■ Instructions for the task
All of the data must be returned exactly as given.

■ Stored records
☆ ☆ ☆ ☆ ☆

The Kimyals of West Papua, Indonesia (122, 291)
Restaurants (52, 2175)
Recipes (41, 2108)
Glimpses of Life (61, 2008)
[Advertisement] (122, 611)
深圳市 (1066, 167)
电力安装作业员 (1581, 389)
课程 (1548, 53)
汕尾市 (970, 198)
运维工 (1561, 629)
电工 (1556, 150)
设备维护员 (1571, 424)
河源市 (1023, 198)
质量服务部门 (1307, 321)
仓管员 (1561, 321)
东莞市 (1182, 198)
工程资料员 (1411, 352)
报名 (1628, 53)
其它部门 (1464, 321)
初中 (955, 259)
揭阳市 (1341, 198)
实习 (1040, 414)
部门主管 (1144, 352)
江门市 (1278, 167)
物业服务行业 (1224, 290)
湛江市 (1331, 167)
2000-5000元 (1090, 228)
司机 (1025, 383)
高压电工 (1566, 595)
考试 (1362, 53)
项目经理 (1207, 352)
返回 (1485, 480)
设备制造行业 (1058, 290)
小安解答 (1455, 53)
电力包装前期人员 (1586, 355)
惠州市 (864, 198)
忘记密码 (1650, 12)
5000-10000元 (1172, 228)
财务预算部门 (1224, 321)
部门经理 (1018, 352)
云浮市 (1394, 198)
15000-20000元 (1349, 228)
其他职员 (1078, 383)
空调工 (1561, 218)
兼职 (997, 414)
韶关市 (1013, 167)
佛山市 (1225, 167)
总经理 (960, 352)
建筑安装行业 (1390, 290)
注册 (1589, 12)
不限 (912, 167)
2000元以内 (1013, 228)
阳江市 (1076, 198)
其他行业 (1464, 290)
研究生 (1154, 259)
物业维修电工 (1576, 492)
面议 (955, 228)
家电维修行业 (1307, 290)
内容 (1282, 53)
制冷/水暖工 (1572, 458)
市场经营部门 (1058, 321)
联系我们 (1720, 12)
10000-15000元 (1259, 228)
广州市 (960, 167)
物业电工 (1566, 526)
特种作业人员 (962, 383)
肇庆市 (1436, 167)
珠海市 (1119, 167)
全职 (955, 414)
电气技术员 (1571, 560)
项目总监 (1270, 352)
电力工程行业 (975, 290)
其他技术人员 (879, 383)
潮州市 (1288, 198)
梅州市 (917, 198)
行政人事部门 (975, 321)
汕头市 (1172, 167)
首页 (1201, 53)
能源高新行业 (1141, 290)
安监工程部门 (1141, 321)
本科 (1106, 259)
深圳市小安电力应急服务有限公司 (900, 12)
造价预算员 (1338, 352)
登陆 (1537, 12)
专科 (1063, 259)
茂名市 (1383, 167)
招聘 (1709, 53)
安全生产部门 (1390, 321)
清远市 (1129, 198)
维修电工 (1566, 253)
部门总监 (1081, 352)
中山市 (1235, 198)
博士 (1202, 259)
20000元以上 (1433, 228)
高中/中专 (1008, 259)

☆ ☆ ☆ ☆ ☆

■ Answer
The Kimyals of West Papua, Indonesia (122, 291)
Restaurants (52, 2175)
Recipes (41, 2108)
Glimpses of Life (61, 2008)
[Advertisement] (122, 611)
深圳市 (1066, 167)
电力安装作业员 (1581, 389)
课程 (1548, 53)
汕尾市 (970, 198)
运维工 (1561, 629)
电工 (1556, 150)
设备维护员 (1571, 424)
河源市 (1023, 198)
质量服务部门 (1307, 321)
仓管员 (1561, 321)
东莞市 (1182, 198)
工程资料员 (1411, 352)
报名 (1628, 53)
其它部门 (1464, 321)
初中 (955, 259)
揭阳市 (1341, 198)
实习 (1040, 414)
部门主管 (1144, 352)
江门市 (1278, 167)
物业服务行业 (1224, 290)
湛江市 (1331, 167)
2000-5000元 (1090, 228)
司机 (1025, 383)
高压电工 (1566, 595)
考试 (1362, 53)
项目经理 (1207, 352)
返回 (1485, 480)
设备制造行业 (1058, 290)
小安解答 (1455, 53)
电力包装前期人员 (1586, 355)
惠州市 (864, 198)
忘记密码 (1650, 12)
5000-10000元 (1172, 228)
财务预算部门 (1224, 321)
部门经理 (1018, 352)
云浮市 (1394, 198)
15000-20000元 (1349, 228)
其他职员 (1078, 383)
空调工 (1561, 218)
兼职 (997, 414)
韶关市 (1013, 167)
佛山市 (1225, 167)
总经理 (960, 352)
建筑安装行业 (1390, 290)
注册 (1589, 12)
不限 (912, 167)
2000元以内 (1013, 228)
阳江市 (1076, 198)
其他行业 (1464, 290)
研究生 (1154, 259)
物业维修电工 (1576, 492)
面议 (955, 228)
家电维修行业 (1307, 290)
内容 (1282, 53)
制冷/水暖工 (1572, 458)
市场经营部门 (1058, 321)
联系我们 (1720, 12)
10000-15000元 (1259, 228)
广州市 (960, 167)
物业电工 (1566, 526)
特种作业人员 (962, 383)
肇庆市 (1436, 167)
珠海市 (1119, 167)
全职 (955, 414)
电气技术员 (1571, 560)
项目总监 (1270, 352)
电力工程行业 (975, 290)
其他技术人员 (879, 383)
潮州市 (1288, 198)
梅州市 (917, 198)
行政人事部门 (975, 321)
汕头市 (1172, 167)
首页 (1201, 53)
能源高新行业 (1141, 290)
安监工程部门 (1141, 321)
本科 (1106, 259)
深圳市小安电力应急服务有限公司 (900, 12)
造价预算员 (1338, 352)
登陆 (1537, 12)
专科 (1063, 259)
茂名市 (1383, 167)
招聘 (1709, 53)
安全生产部门 (1390, 321)
清远市 (1129, 198)
维修电工 (1566, 253)
部门总监 (1081, 352)
中山市 (1235, 198)
博士 (1202, 259)
20000元以上 (1433, 228)
高中/中专 (1008, 259)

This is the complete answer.